The EMHA worked along KPMG on a market research to understand the patient journey and burden of disease for migraine in 12 countries. The Access to care survey 2021 has shown insightful results on the patients’ access to treatment and care in each of their country.
Summary of the “Access To Care III” survey results
•Majority of responders are women between 25 and 59 years old, actively working, from urban areas and with low family incomes (44% reported family annual incomes below 40K€).
•Almost 50% of responders reported suffer chronic migraine. Main indicators related to the type of migraine evidence that responders are, in average, patients suffering from severe migraine (57% with more than 8 days of migraine/month) for many years (83% responders suffer migraine for more than 10 years).

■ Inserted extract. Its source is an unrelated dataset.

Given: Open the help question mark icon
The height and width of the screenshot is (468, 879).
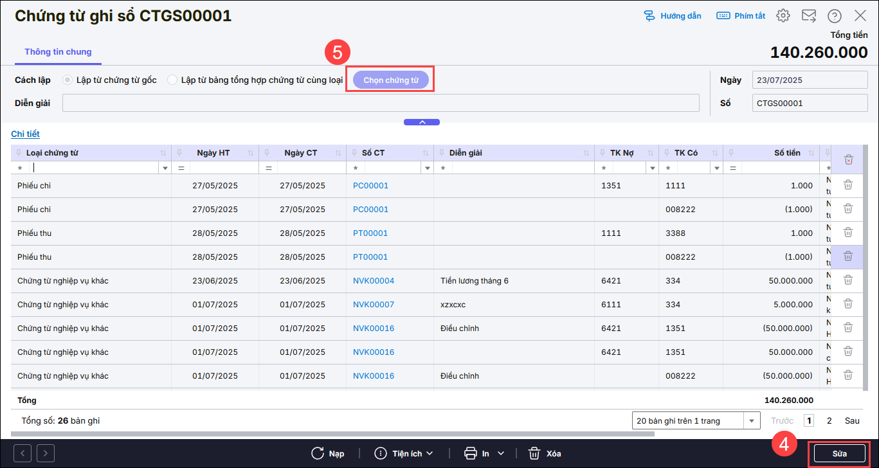Looking at the screenshot, I should click(x=834, y=16).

•Patients reported that migraine affects their daily activities when suffering attacks, being driving the more critical.
•First visited specialist is the G.P (58%). Nevertheless, the main specialist who made the diagnosis and the current follow up is the Neurologist (48% and 54% respectively). It is worth noting that a third of responders visited more than 4 specialist until being diagnosed, and a quarter reported not being followed by any HCP.
•Although 70% of responders do not go to a specialized migraine center, there is an overall agreement in that an increase of their availability would significantly improve migraine patients’ reality.
•Although almost 90% of patients are treated, time since diagnosis to treatment evidences difficulties to access to migraine treatments (49% needed more than 3 years since diagnosis).
•Since diagnosis, the first treatments received are general analgesics followed by triptans. The last prescribed are Anti CGRPs. Currently, the main treatments used are triptans (78%), and the least used Botox (11%). Nonetheless, polymedication is highly frequent and multiple drug combinations have been reported, being specific prescription mediations (e.g. triptans) alone or together with painkillers and/or topiramate the main received.
•The majority of those who do not take New Anti CGRPs treatment knows its existence (62%) and reported that the main barriers to its access is that their doctor didn’t mention it (26%), it is not covered by their health system (25%) or they are not eligible for the treatment yet (25%).
•For those patients treated with New Anti CGRPs, 25% reported to pay for the treatment out of their pocket. Almost a quarter of patients treated with New Anti CGRPs reported dissatisfaction with the treatment, being most of those responders suffering from severe migraine, mainly chronic, with more than 14 crisis per month.
•Despite more than half of responders reported that the cost of the treatment impacts on their finances (52%), most of them did not request a change for this reason. In fact, annual income does not affect their expenses in this sense as regardless of their income, responders are willing to pay as much money as they need to treat their migraine.